I began studying the maps and charts, searching for an island. Not just any island, but one that could serve as a port for ships of the air and sea. I pored through countless documents and found dozens, if not hundreds, of towns and villages that had great potential. So I packed my gear and decided to go exploring.
Each week seemed to bring new leads, and off I’d go to see if the town might suit my purpose. But each week I returned in disappointment. Incredible sea ports. Amazing ports of the sky. But never, it seemed, in the same place. I have to admit, I very nearly gave up on the idea. Naturally, it was at that low moment, as I was drowning my frustrations in drink, that I first heard about Reachra.
I was into my fourth or fifth round with the publican and two of his friends, and we were sharing stories of the places we’d been, and one of the gents started talking about a place he used to go. Airships and sailing ships, there was always work and good drink to be found. At first I thought he was spinning a yarn, then my friend behind the bar nodded in agreement. He’d lived there as a younger man, but moved on after the airships left.

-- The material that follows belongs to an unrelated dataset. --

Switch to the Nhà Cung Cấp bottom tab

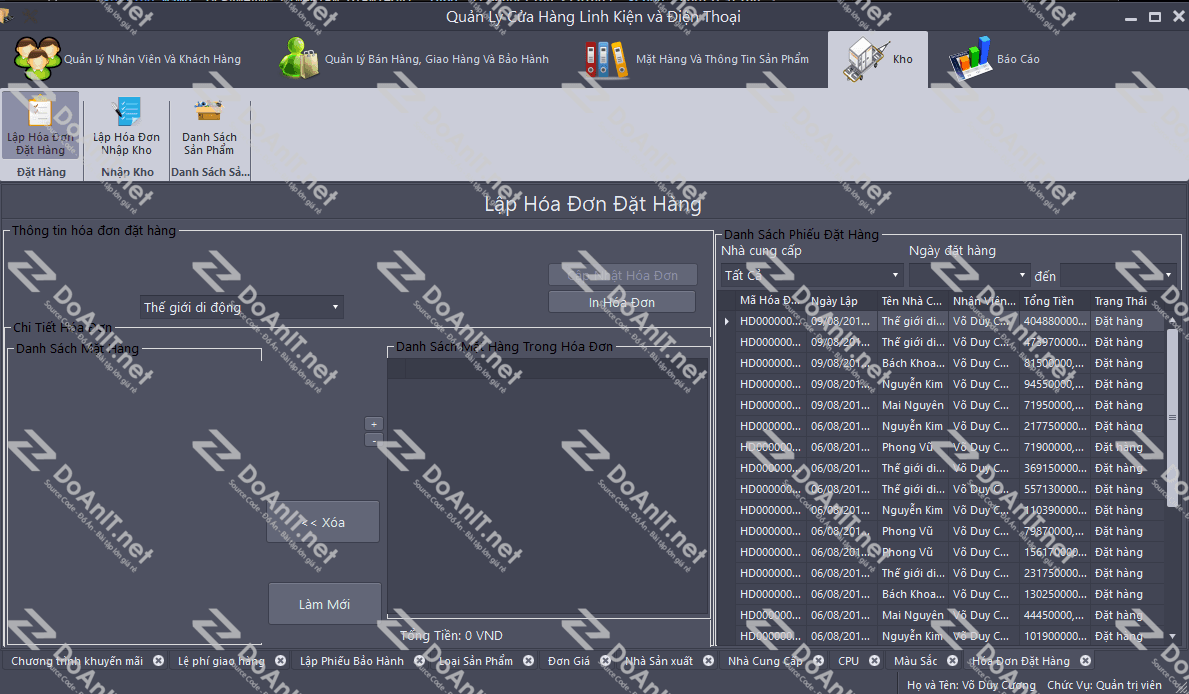tap(764, 661)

Despite having had a bit to drink, I suddenly felt quite sober and excited. This place wasn’t on any map I was familiar with, yet it sounded like a dream. But why did the airships leave, I wondered. I didn’t wonder for very long, as my friends knew Reachra’s history well. It seems there was a bustling airship outpost, with a great mast made from the biggest and strongest of trees from the mainland. I cringed upon hearing it, for I knew how the story would end. Any builder worth his salt knows you don’t build an airship mast out of wood. Not these days, anyways. Sure, you could use a strong wood for a sightseeing balloon, but for ships of any consequence you need iron or steel. But a great ship or a great storm would snap a wooden mast, and that is exactly what happened.
Apparently, way back in the great storm of ’42 (one the locals still refer to as ’the storm of the century’)

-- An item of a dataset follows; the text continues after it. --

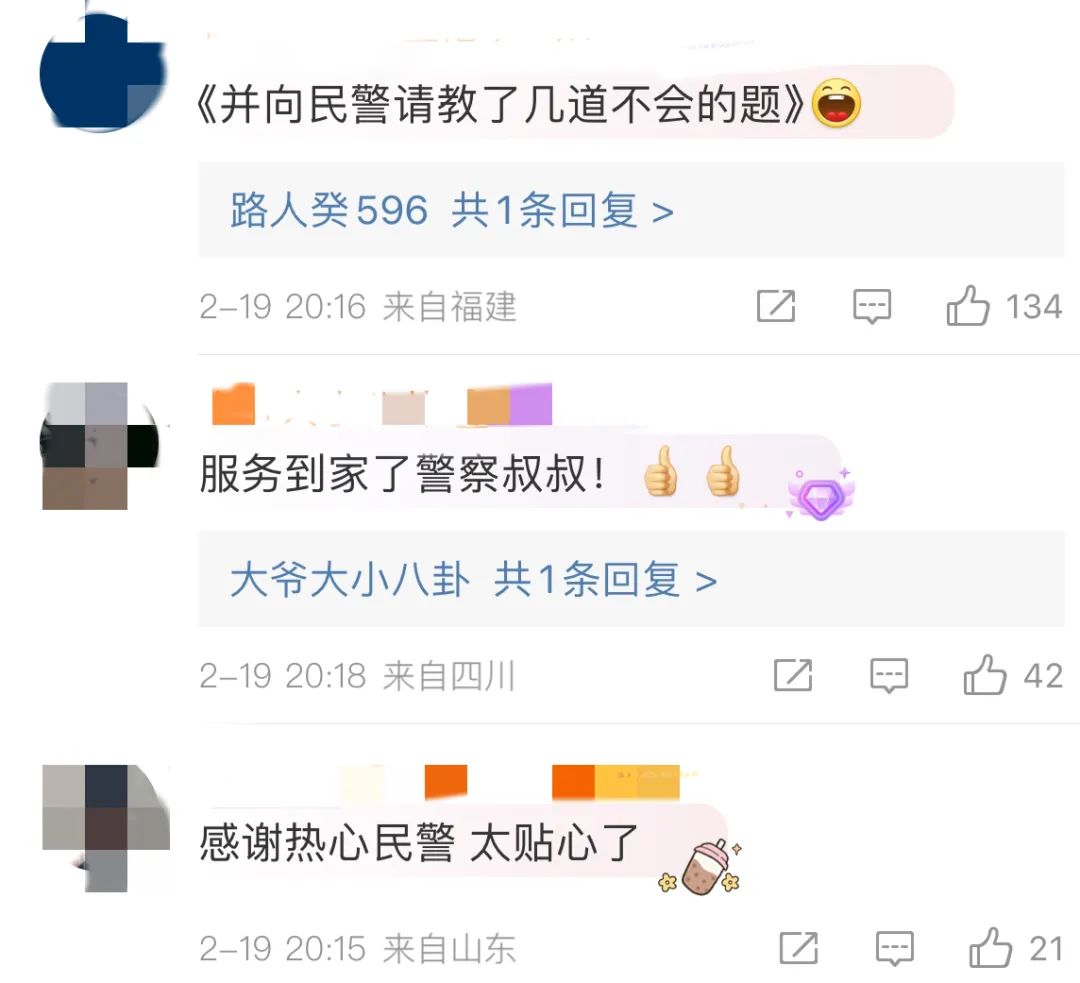
Task: Tap the laughing emoji in the first comment
Action: pyautogui.click(x=836, y=103)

, a pair of merchant vessels were tethered to the old wooden mast. The pilots had been waiting for a boat coming in with some cargo or another, and thought they’d be able to get out before the storm came in. They’d been wrong, disastrously so, and in one cold dark night both airships as well as the tower had been destroyed. Without an airship tower, the boats stopped coming, and the town was all but abandoned.
While it was a tragic tale, I don’t think I could have been more excited. The very next day I stocked up and set out for Reachra. With fair seas and the wind at my back, I made it in a few days’ time. Exercising great caution (the name Reachra translates in gaelic to ‘place of many shipwrecks’), I approached and attempted to make land.
The eastern shore is a rocky, craggy mess - I can see where the place got its name. But the western shores were gentle, and a sheltered cove to the North where a great pier had been built. An old, run-down warehouse stood in a terrible state on the western side of the island. Still, it looked to be of solid construction, and the building looked quite salvageable. In fact, the whole place seemed rather perfect for my needs. Sure, it would all need quite a bit of work, but that’s never frightened me off.
I conducted a bit of a site survey, then did my best to make a map and update my chart with the island’s location, and then sought out the owner of the place. As I’d suspected, the owner had died some years ago. The loss of the airship outpost had all but destroyed him financially, which is why no attempt had ever been made to rebuild. His wife and son had survived him, but they wanted nothing to do with the place. Indeed, his widow had been getting on in years, and her loving son had been providing her care. We met over tea and then several dinners, it seems both were quite amenable to selling me the place. My offer was accepted, and before I knew it construction had begun.
The hilltop was perfect for an airship tower, and I soon found that the one I’d recently designed could easily be adapted for this place. An iron and steel framework, covered in brasswork, providing both form and function for the task at hand. Getting up the hill was another matter, but soon the rickety wooden steps had been replaced with stonework. The docks were in better shape than I’d imagined, but still took quite a bit of effort to bring up to snuff.
The warehouse would be a perfect place to base centralized operations - I’d be able to dispatch goods to any of our shoppes from there by sea or by air, as well as use the place to bring in raw materials and assorted supplies. Of course it made sense to open a shoppe here as well, a grande showcase of our latest and greatest works.
While I had given some consideration to the idea of designing a completely new building, those thoughts quickly vanished. Our tried and true shoppe would suit the place perfectly, and besides I would have my hands quite full tending to all the other tasks at hand. In what seemed like no time at all the island was habitable and functional again, and ships have been coming by air and by sea. While there is still a lot of work left to do, I’m proud of what has been accomplished in so short a time. A new trade route, a new shoppe, a new place to call home.